▸ Records shown
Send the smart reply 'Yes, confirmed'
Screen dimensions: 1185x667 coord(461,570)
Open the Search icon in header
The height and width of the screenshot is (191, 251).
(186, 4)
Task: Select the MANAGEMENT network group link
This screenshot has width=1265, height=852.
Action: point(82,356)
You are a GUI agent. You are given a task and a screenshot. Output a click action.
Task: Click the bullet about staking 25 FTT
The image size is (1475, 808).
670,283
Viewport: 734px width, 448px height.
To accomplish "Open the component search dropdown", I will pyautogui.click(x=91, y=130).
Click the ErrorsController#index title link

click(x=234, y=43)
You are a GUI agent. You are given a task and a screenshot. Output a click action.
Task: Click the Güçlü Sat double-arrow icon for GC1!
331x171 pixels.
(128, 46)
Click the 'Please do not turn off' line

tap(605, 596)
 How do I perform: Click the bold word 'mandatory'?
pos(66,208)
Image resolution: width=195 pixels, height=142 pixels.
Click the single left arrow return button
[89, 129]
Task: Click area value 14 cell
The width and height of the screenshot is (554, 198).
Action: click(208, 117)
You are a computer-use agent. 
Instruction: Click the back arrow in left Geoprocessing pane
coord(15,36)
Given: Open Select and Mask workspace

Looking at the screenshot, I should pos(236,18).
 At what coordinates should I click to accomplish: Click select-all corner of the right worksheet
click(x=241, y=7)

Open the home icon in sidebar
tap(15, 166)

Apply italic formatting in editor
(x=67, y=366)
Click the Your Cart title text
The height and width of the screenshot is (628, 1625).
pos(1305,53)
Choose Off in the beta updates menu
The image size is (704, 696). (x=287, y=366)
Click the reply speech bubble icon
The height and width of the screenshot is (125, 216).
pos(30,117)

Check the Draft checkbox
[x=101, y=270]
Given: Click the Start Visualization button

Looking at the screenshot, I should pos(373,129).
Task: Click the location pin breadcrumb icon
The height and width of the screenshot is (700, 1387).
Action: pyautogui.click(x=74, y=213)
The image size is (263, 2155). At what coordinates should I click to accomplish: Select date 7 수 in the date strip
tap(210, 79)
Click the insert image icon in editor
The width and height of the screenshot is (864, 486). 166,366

▸ Action item
Type the whole listing again, unaltered.

▸ Written solution
Send the smart reply 'Yes, confirmed'
Screen dimensions: 1185x667 coord(461,570)
Open the Search icon in header
The height and width of the screenshot is (191, 251).
(186, 4)
Task: Select the MANAGEMENT network group link
This screenshot has width=1265, height=852.
Action: point(82,356)
You are a GUI agent. You are given a task and a screenshot. Output a click action.
Task: Click the bullet about staking 25 FTT
The image size is (1475, 808).
670,283
Viewport: 734px width, 448px height.
To accomplish "Open the component search dropdown", I will pyautogui.click(x=91, y=130).
Click the ErrorsController#index title link

click(x=234, y=43)
You are a GUI agent. You are given a task and a screenshot. Output a click action.
Task: Click the Güçlü Sat double-arrow icon for GC1!
331x171 pixels.
(128, 46)
Click the 'Please do not turn off' line

tap(605, 596)
 How do I perform: Click the bold word 'mandatory'?
pos(66,208)
Image resolution: width=195 pixels, height=142 pixels.
Click the single left arrow return button
[89, 129]
Task: Click area value 14 cell
The width and height of the screenshot is (554, 198).
Action: click(208, 117)
You are a computer-use agent. 
Instruction: Click the back arrow in left Geoprocessing pane
coord(15,36)
Given: Open Select and Mask workspace

Looking at the screenshot, I should pos(236,18).
 At what coordinates should I click to accomplish: Click select-all corner of the right worksheet
click(x=241, y=7)

Open the home icon in sidebar
tap(15, 166)

Apply italic formatting in editor
(x=67, y=366)
Click the Your Cart title text
The height and width of the screenshot is (628, 1625).
pos(1305,53)
Choose Off in the beta updates menu
The image size is (704, 696). (x=287, y=366)
Click the reply speech bubble icon
The height and width of the screenshot is (125, 216).
pos(30,117)

Check the Draft checkbox
[x=101, y=270]
Given: Click the Start Visualization button

Looking at the screenshot, I should pos(373,129).
Task: Click the location pin breadcrumb icon
The height and width of the screenshot is (700, 1387).
Action: pyautogui.click(x=74, y=213)
The image size is (263, 2155). At what coordinates should I click to accomplish: Select date 7 수 in the date strip
tap(210, 79)
Click the insert image icon in editor
The width and height of the screenshot is (864, 486). 166,366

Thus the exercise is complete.